**Problem statement:**
Would you transcribe all of the data exactly, down to the last character?

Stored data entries
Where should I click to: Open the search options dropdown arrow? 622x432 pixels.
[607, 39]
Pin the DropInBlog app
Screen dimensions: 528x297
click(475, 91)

**Solution to this problem:**
Where should I click to: Open the search options dropdown arrow? 622x432 pixels.
[607, 39]
Pin the DropInBlog app
Screen dimensions: 528x297
click(475, 91)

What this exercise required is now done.